What to do -> Omit all pictures. Reproduce exactly the lines from the first line of the records below through the line with "You are a GUI".

_ _ _ _ _ _ _

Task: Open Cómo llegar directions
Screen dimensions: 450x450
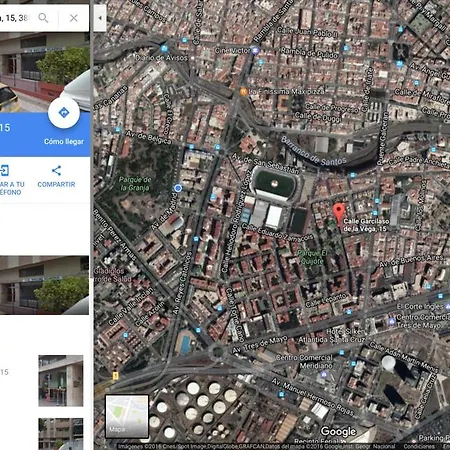Action: (x=64, y=142)
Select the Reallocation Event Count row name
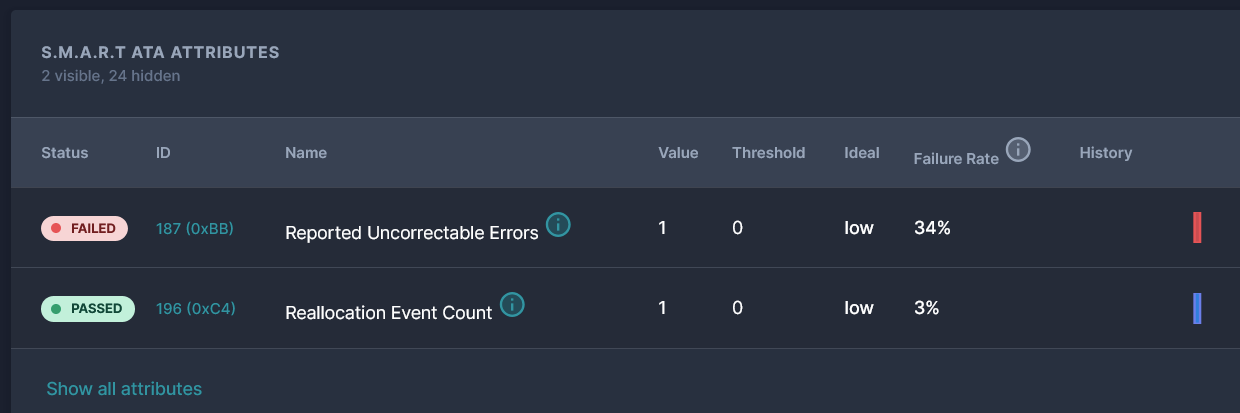The width and height of the screenshot is (1240, 413). pos(389,313)
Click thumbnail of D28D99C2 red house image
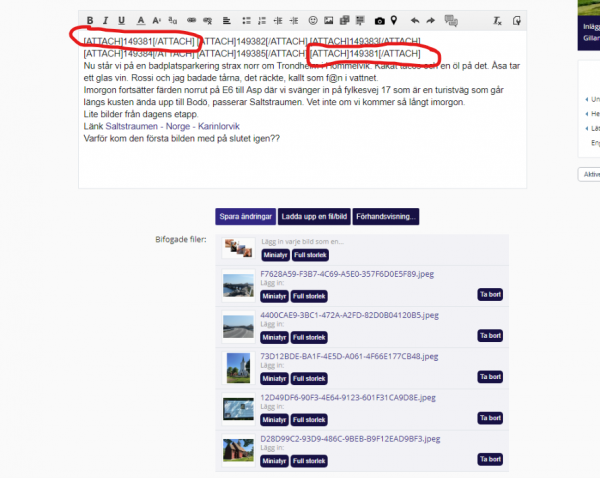The image size is (600, 478). (x=238, y=450)
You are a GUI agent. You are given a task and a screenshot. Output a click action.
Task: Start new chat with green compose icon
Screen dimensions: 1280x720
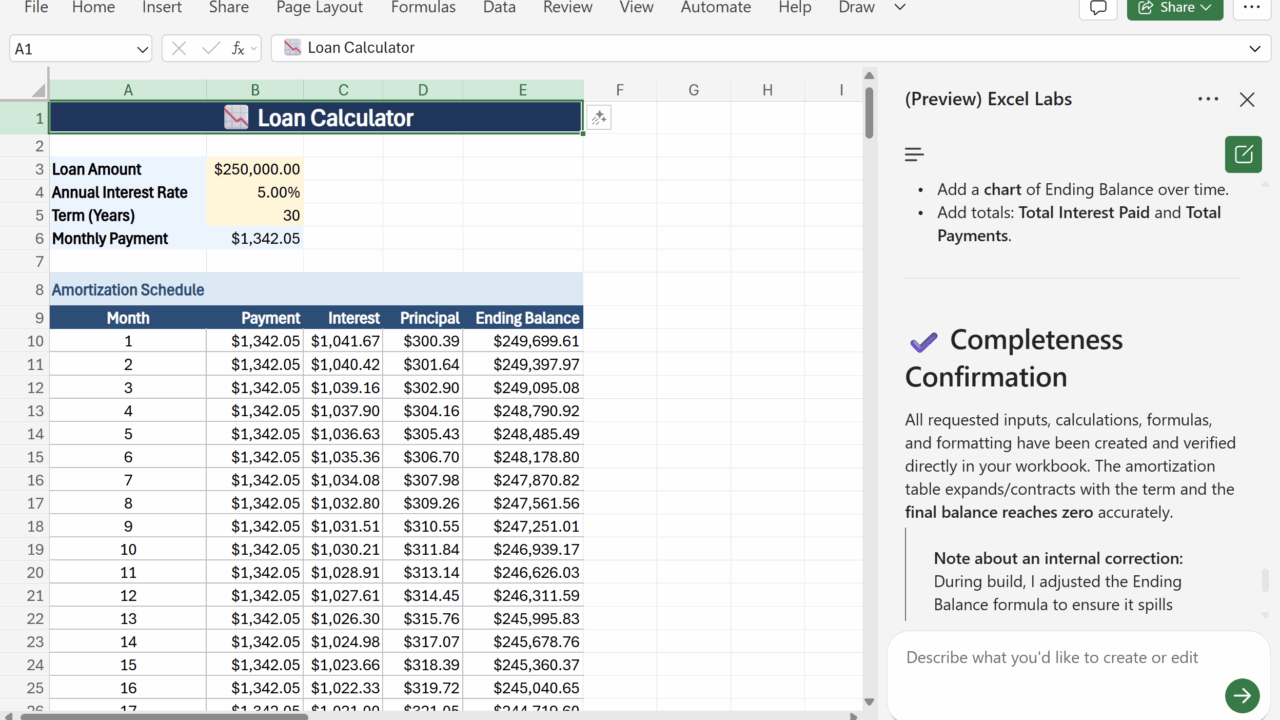pos(1243,155)
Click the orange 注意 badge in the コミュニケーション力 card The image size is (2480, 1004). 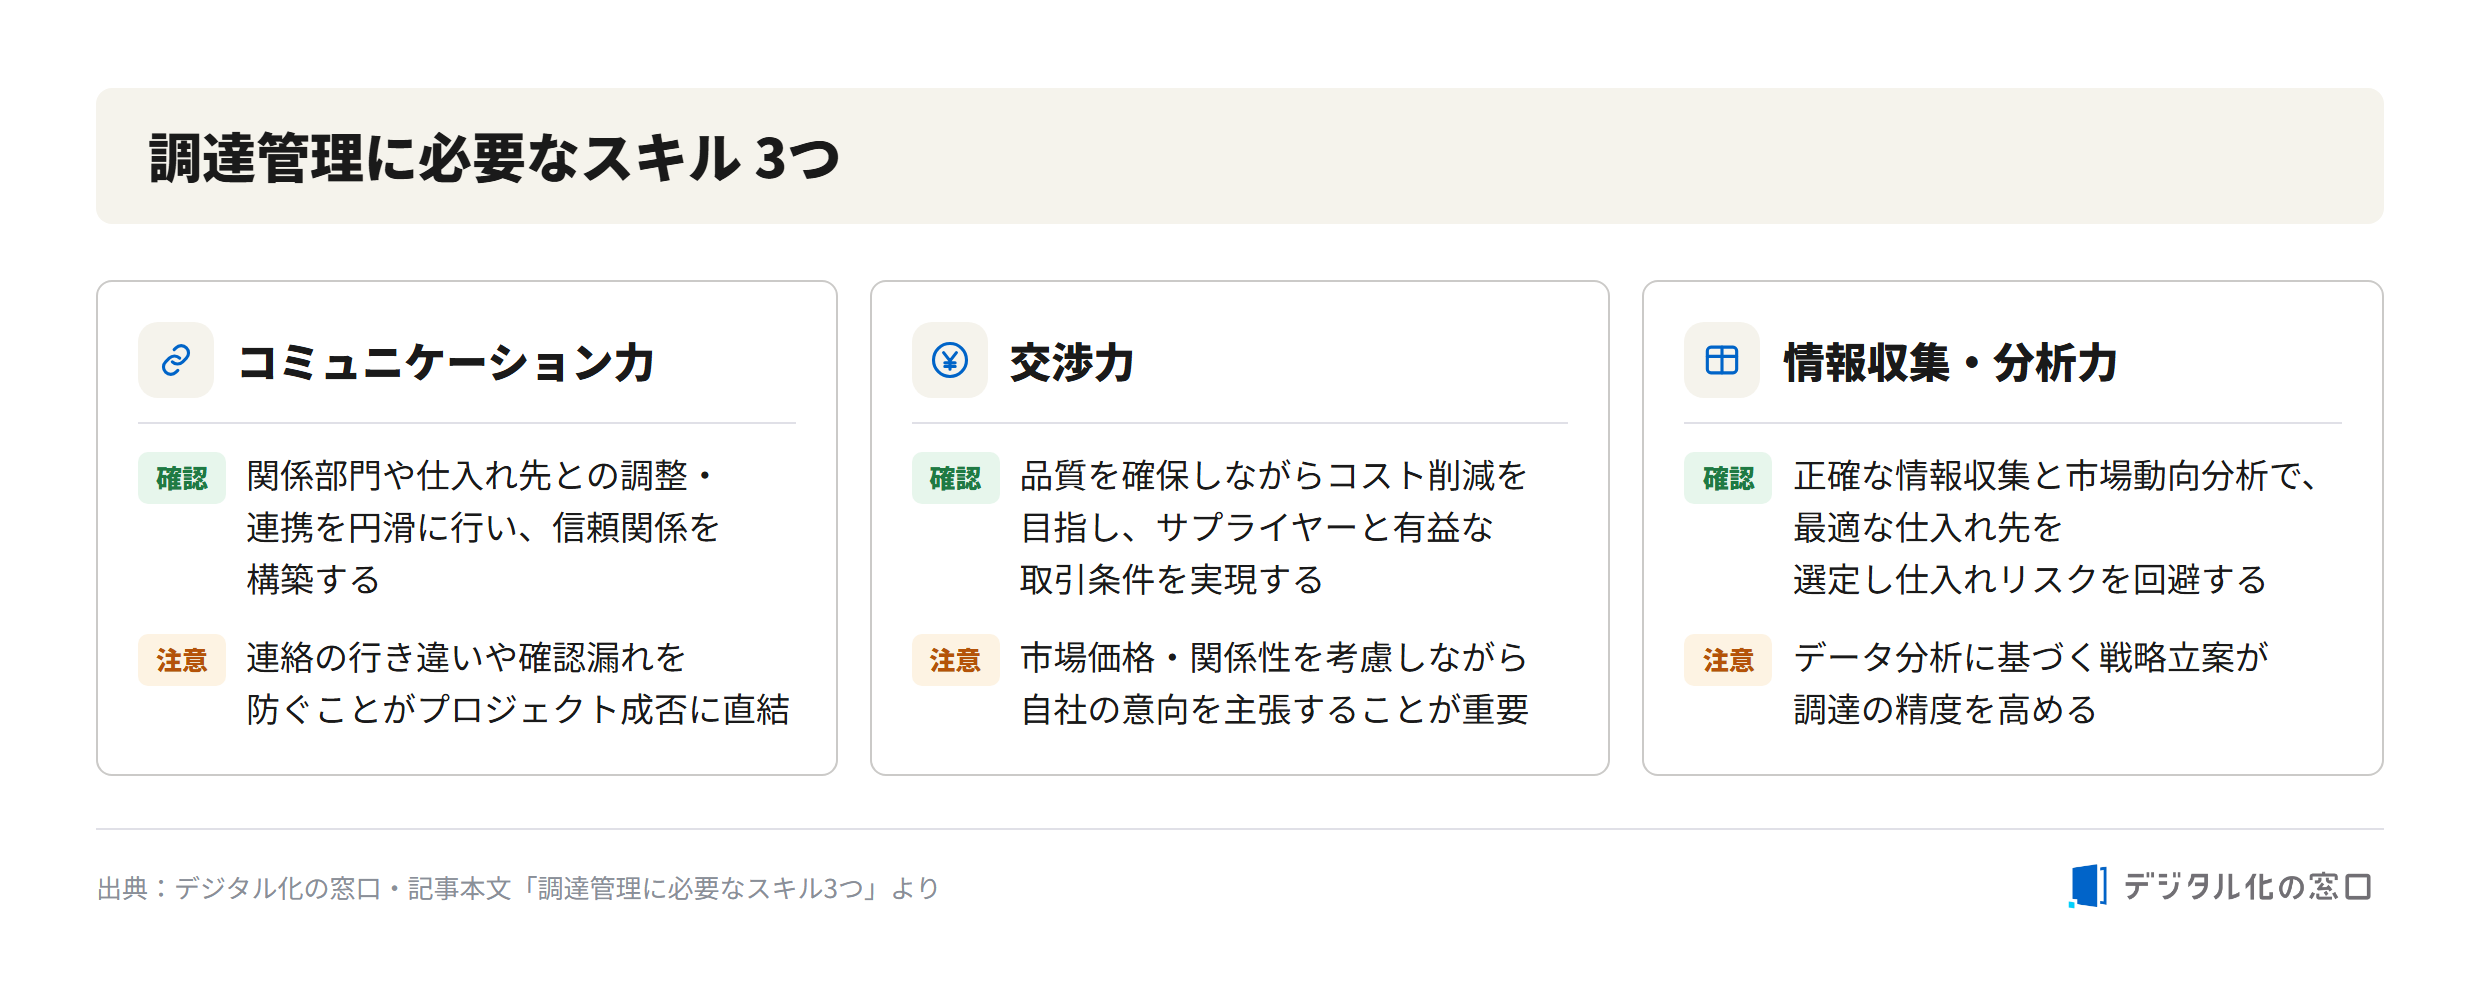pyautogui.click(x=182, y=660)
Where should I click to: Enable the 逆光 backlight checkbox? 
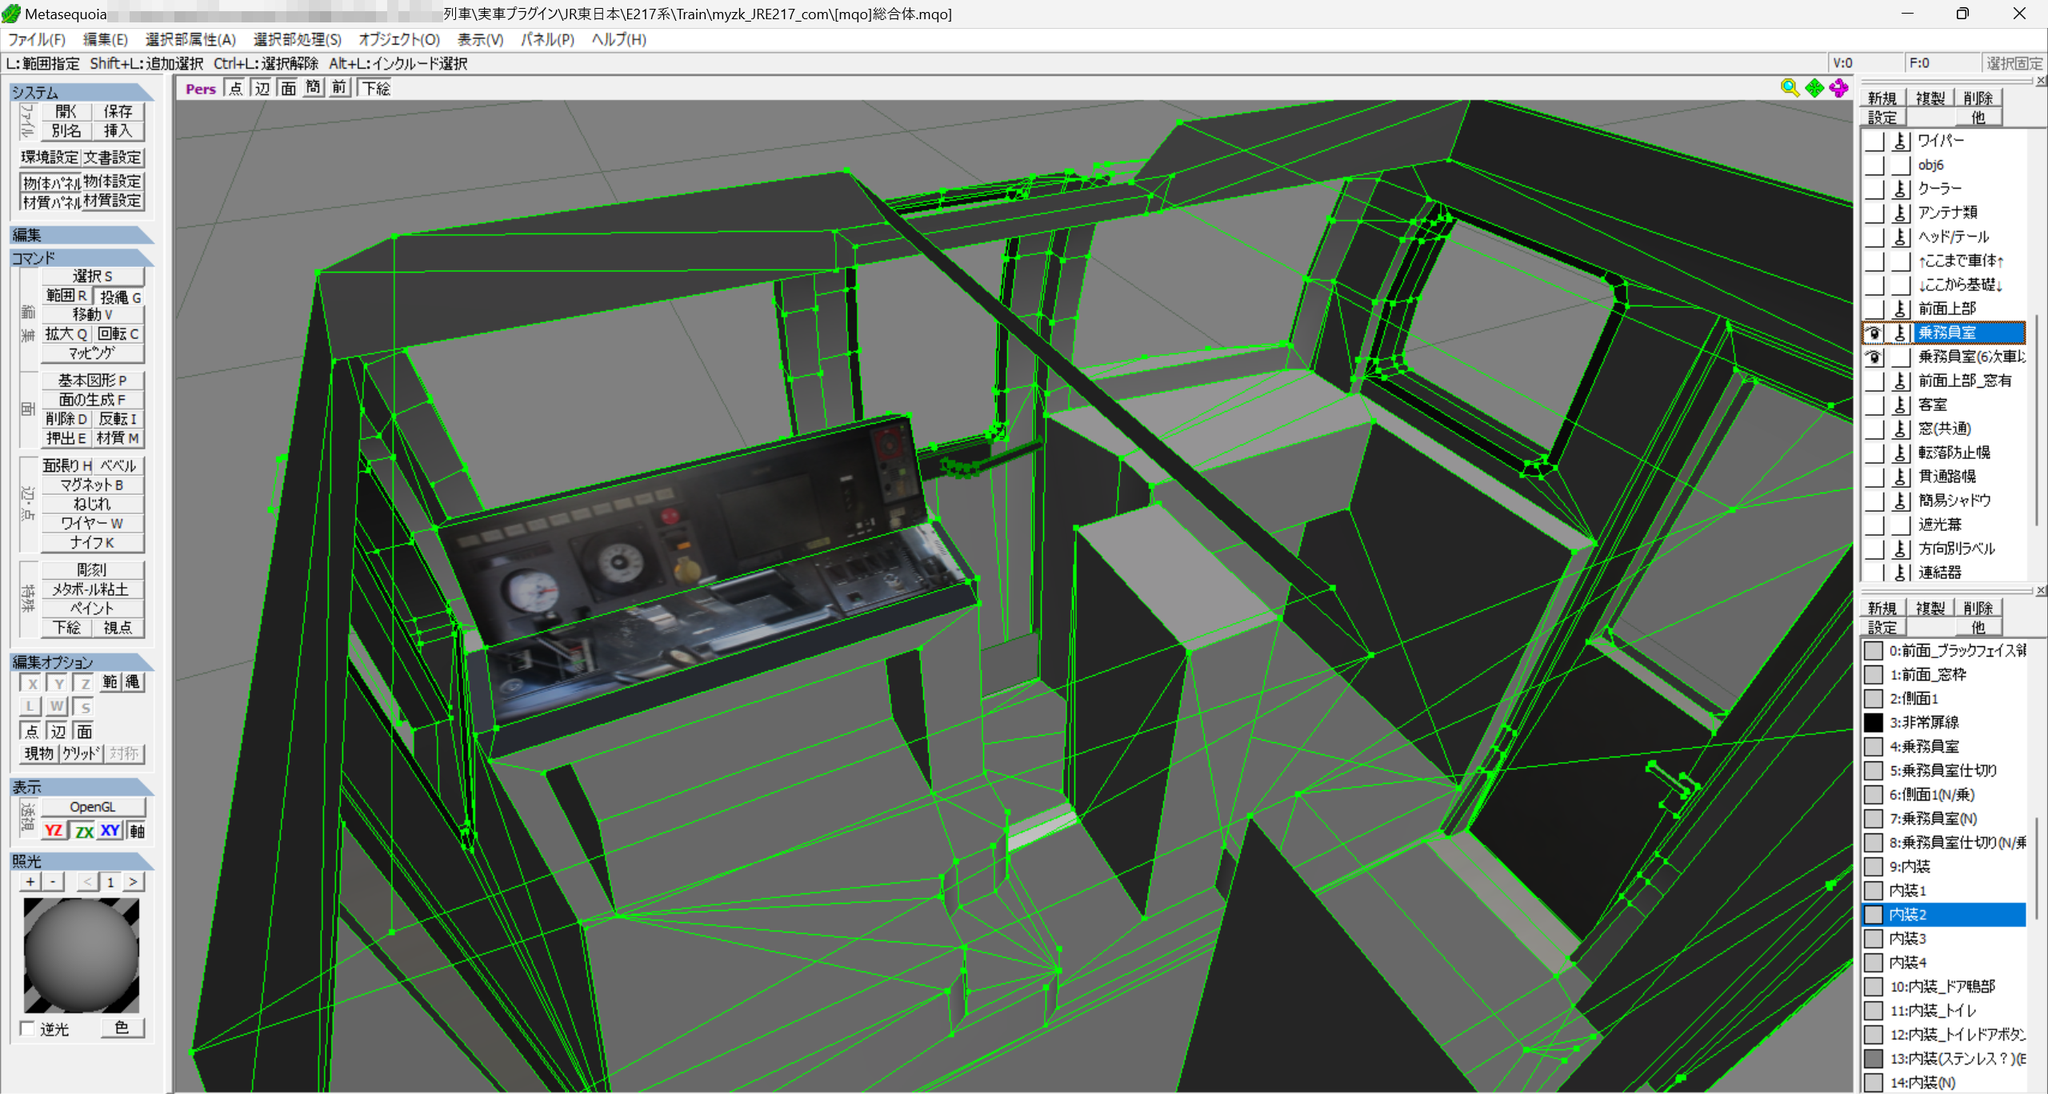28,1028
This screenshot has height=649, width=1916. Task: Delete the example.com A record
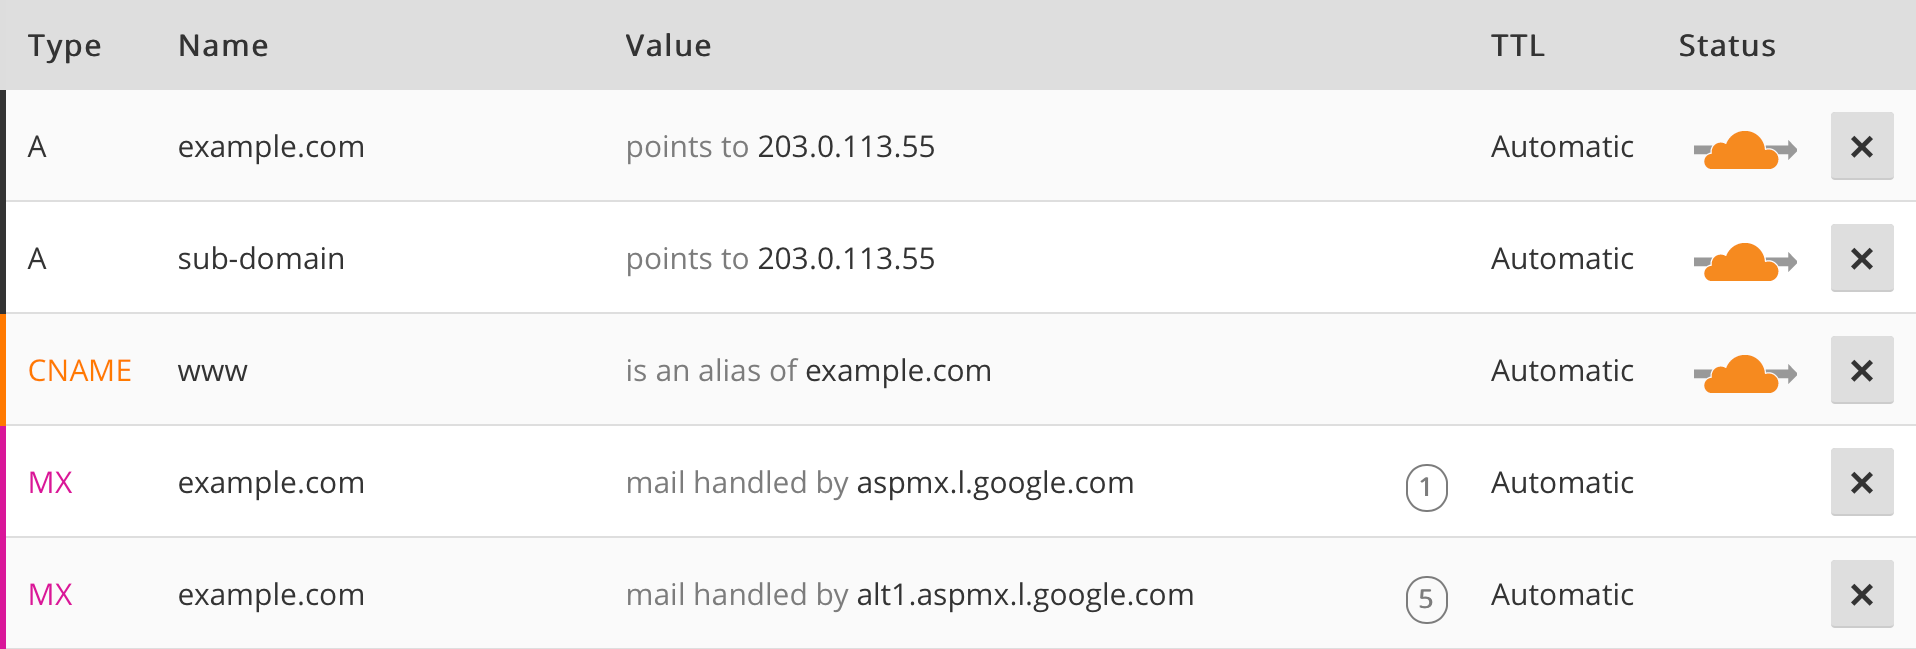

_ _ _ _ _ _ _

Your solution ->
Task: Open Cómo llegar directions
Screen dimensions: 450x450
Action: (x=64, y=142)
Select the Reallocation Event Count row name
The width and height of the screenshot is (1240, 413). pos(389,313)
Click thumbnail of D28D99C2 red house image
The image size is (600, 478). (x=238, y=450)
You are a GUI agent. You are given a task and a screenshot. Output a click action.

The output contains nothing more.